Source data
§

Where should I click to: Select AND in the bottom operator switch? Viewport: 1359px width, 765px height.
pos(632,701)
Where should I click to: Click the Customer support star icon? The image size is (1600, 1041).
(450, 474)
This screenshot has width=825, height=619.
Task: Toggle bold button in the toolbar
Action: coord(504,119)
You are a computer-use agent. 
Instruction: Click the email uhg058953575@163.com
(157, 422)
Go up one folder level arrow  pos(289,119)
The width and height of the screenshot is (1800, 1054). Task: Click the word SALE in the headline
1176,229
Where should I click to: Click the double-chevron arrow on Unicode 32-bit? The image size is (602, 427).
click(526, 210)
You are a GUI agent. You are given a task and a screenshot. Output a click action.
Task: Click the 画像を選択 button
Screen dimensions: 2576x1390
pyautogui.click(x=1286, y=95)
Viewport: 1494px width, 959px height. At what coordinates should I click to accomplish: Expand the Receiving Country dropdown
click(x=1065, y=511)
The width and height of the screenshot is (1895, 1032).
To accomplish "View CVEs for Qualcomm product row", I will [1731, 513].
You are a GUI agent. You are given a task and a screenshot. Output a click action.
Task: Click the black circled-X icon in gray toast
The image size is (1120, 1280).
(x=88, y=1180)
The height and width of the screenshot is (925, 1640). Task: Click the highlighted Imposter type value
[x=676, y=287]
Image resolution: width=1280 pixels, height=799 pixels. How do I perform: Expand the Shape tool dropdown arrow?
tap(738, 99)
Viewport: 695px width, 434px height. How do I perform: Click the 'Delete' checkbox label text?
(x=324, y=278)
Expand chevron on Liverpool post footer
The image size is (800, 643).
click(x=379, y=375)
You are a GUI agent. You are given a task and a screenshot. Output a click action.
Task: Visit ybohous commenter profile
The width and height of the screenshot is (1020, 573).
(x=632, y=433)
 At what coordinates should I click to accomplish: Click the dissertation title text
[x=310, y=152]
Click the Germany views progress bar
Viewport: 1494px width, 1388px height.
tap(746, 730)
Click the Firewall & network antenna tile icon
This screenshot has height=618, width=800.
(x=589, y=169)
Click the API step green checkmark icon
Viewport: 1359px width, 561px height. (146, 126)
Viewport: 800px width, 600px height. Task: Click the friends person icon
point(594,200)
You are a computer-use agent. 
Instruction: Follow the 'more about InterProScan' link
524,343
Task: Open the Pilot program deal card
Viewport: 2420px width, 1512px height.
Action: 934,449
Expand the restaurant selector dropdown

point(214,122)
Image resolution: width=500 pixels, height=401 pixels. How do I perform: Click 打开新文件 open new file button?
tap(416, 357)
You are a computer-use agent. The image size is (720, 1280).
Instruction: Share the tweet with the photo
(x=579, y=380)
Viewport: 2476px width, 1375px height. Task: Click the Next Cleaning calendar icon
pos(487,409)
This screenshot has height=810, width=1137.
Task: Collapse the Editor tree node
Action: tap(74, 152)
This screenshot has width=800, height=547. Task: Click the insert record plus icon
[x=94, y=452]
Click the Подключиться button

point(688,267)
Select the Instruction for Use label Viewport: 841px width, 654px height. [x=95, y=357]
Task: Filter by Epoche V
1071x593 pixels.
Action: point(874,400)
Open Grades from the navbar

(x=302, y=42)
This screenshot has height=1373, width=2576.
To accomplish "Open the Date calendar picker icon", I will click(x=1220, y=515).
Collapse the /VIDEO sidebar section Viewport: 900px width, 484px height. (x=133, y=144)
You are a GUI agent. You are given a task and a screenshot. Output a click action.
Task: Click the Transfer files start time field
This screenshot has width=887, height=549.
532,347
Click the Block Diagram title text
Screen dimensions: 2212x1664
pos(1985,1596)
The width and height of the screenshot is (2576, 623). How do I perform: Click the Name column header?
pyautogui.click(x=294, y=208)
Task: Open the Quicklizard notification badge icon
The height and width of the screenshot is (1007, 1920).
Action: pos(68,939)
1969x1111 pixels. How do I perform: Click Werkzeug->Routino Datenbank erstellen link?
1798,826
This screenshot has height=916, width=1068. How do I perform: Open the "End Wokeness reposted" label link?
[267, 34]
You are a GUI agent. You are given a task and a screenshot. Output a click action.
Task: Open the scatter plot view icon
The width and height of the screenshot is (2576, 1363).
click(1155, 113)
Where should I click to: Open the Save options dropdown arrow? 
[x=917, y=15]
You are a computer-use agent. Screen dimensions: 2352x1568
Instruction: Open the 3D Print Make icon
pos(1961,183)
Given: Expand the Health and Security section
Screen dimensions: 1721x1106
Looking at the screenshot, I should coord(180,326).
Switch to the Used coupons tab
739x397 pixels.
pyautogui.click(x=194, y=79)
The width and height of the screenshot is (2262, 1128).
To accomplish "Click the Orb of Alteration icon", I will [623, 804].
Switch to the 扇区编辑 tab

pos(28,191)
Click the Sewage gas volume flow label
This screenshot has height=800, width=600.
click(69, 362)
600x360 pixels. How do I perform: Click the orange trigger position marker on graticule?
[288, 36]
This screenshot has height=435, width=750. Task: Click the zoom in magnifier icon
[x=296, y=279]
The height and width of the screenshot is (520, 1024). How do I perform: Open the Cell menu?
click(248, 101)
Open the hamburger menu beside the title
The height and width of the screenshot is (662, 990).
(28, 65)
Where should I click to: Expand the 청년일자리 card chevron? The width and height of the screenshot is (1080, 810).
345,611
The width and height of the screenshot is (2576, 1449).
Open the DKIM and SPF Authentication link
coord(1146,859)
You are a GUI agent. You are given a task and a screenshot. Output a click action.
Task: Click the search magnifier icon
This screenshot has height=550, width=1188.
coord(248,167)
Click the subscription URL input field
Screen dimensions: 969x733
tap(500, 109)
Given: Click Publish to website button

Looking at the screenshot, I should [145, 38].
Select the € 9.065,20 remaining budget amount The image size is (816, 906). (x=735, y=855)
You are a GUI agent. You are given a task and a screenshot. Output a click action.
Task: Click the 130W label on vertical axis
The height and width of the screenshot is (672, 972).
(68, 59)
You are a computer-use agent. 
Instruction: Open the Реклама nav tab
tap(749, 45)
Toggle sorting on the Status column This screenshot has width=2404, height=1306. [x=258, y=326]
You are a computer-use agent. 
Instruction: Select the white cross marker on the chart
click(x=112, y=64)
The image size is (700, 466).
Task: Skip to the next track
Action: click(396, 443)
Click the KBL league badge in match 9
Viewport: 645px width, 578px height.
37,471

§

▸ **Job**: Retype every line of the source data above, character for character, with nothing changed.

▸ **The result**:
Where should I click to: Select AND in the bottom operator switch? Viewport: 1359px width, 765px height.
pos(632,701)
Where should I click to: Click the Customer support star icon? The image size is (1600, 1041).
(450, 474)
This screenshot has width=825, height=619.
Task: Toggle bold button in the toolbar
Action: coord(504,119)
You are a computer-use agent. 
Instruction: Click the email uhg058953575@163.com
(157, 422)
Go up one folder level arrow  pos(289,119)
The width and height of the screenshot is (1800, 1054). Task: Click the word SALE in the headline
1176,229
Where should I click to: Click the double-chevron arrow on Unicode 32-bit? The image size is (602, 427).
click(526, 210)
You are a GUI agent. You are given a task and a screenshot. Output a click action.
Task: Click the 画像を選択 button
Screen dimensions: 2576x1390
pyautogui.click(x=1286, y=95)
Viewport: 1494px width, 959px height. At what coordinates should I click to accomplish: Expand the Receiving Country dropdown
click(x=1065, y=511)
The width and height of the screenshot is (1895, 1032).
To accomplish "View CVEs for Qualcomm product row", I will [1731, 513].
You are a GUI agent. You are given a task and a screenshot. Output a click action.
Task: Click the black circled-X icon in gray toast
The image size is (1120, 1280).
(x=88, y=1180)
The height and width of the screenshot is (925, 1640). Task: Click the highlighted Imposter type value
[x=676, y=287]
Image resolution: width=1280 pixels, height=799 pixels. How do I perform: Expand the Shape tool dropdown arrow?
tap(738, 99)
Viewport: 695px width, 434px height. How do I perform: Click the 'Delete' checkbox label text?
(x=324, y=278)
Expand chevron on Liverpool post footer
The image size is (800, 643).
click(x=379, y=375)
You are a GUI agent. You are given a task and a screenshot. Output a click action.
Task: Visit ybohous commenter profile
The width and height of the screenshot is (1020, 573).
(x=632, y=433)
 At what coordinates should I click to accomplish: Click the dissertation title text
[x=310, y=152]
Click the Germany views progress bar
Viewport: 1494px width, 1388px height.
tap(746, 730)
Click the Firewall & network antenna tile icon
This screenshot has height=618, width=800.
(x=589, y=169)
Click the API step green checkmark icon
Viewport: 1359px width, 561px height. (146, 126)
Viewport: 800px width, 600px height. Task: Click the friends person icon
point(594,200)
You are a computer-use agent. 
Instruction: Follow the 'more about InterProScan' link
524,343
Task: Open the Pilot program deal card
Viewport: 2420px width, 1512px height.
Action: 934,449
Expand the restaurant selector dropdown

point(214,122)
Image resolution: width=500 pixels, height=401 pixels. How do I perform: Click 打开新文件 open new file button?
tap(416, 357)
You are a computer-use agent. The image size is (720, 1280).
Instruction: Share the tweet with the photo
(x=579, y=380)
Viewport: 2476px width, 1375px height. Task: Click the Next Cleaning calendar icon
pos(487,409)
This screenshot has height=810, width=1137.
Task: Collapse the Editor tree node
Action: tap(74, 152)
This screenshot has width=800, height=547. Task: Click the insert record plus icon
[x=94, y=452]
Click the Подключиться button

point(688,267)
Select the Instruction for Use label Viewport: 841px width, 654px height. [x=95, y=357]
Task: Filter by Epoche V
1071x593 pixels.
Action: point(874,400)
Open Grades from the navbar

(x=302, y=42)
This screenshot has height=1373, width=2576.
To accomplish "Open the Date calendar picker icon", I will click(x=1220, y=515).
Collapse the /VIDEO sidebar section Viewport: 900px width, 484px height. (x=133, y=144)
You are a GUI agent. You are given a task and a screenshot. Output a click action.
Task: Click the Transfer files start time field
This screenshot has width=887, height=549.
532,347
Click the Block Diagram title text
Screen dimensions: 2212x1664
pos(1985,1596)
The width and height of the screenshot is (2576, 623). How do I perform: Click the Name column header?
pyautogui.click(x=294, y=208)
Task: Open the Quicklizard notification badge icon
The height and width of the screenshot is (1007, 1920).
Action: pos(68,939)
1969x1111 pixels. How do I perform: Click Werkzeug->Routino Datenbank erstellen link?
1798,826
This screenshot has height=916, width=1068. How do I perform: Open the "End Wokeness reposted" label link?
[267, 34]
You are a GUI agent. You are given a task and a screenshot. Output a click action.
Task: Open the scatter plot view icon
The width and height of the screenshot is (2576, 1363).
click(1155, 113)
Where should I click to: Open the Save options dropdown arrow? 
[x=917, y=15]
You are a computer-use agent. Screen dimensions: 2352x1568
Instruction: Open the 3D Print Make icon
pos(1961,183)
Given: Expand the Health and Security section
Screen dimensions: 1721x1106
Looking at the screenshot, I should coord(180,326).
Switch to the Used coupons tab
739x397 pixels.
pyautogui.click(x=194, y=79)
The width and height of the screenshot is (2262, 1128).
To accomplish "Click the Orb of Alteration icon", I will [623, 804].
Switch to the 扇区编辑 tab

pos(28,191)
Click the Sewage gas volume flow label
This screenshot has height=800, width=600.
click(69, 362)
600x360 pixels. How do I perform: Click the orange trigger position marker on graticule?
[288, 36]
This screenshot has height=435, width=750. Task: Click the zoom in magnifier icon
[x=296, y=279]
The height and width of the screenshot is (520, 1024). How do I perform: Open the Cell menu?
click(248, 101)
Open the hamburger menu beside the title
The height and width of the screenshot is (662, 990).
(28, 65)
Where should I click to: Expand the 청년일자리 card chevron? The width and height of the screenshot is (1080, 810).
345,611
The width and height of the screenshot is (2576, 1449).
Open the DKIM and SPF Authentication link
coord(1146,859)
You are a GUI agent. You are given a task and a screenshot. Output a click action.
Task: Click the search magnifier icon
This screenshot has height=550, width=1188.
coord(248,167)
Click the subscription URL input field
Screen dimensions: 969x733
tap(500, 109)
Given: Click Publish to website button

Looking at the screenshot, I should [145, 38].
Select the € 9.065,20 remaining budget amount The image size is (816, 906). (x=735, y=855)
You are a GUI agent. You are given a task and a screenshot. Output a click action.
Task: Click the 130W label on vertical axis
The height and width of the screenshot is (672, 972).
(68, 59)
You are a computer-use agent. 
Instruction: Open the Реклама nav tab
tap(749, 45)
Toggle sorting on the Status column This screenshot has width=2404, height=1306. [x=258, y=326]
You are a computer-use agent. 
Instruction: Select the white cross marker on the chart
click(x=112, y=64)
The image size is (700, 466).
Task: Skip to the next track
Action: click(396, 443)
Click the KBL league badge in match 9
Viewport: 645px width, 578px height.
37,471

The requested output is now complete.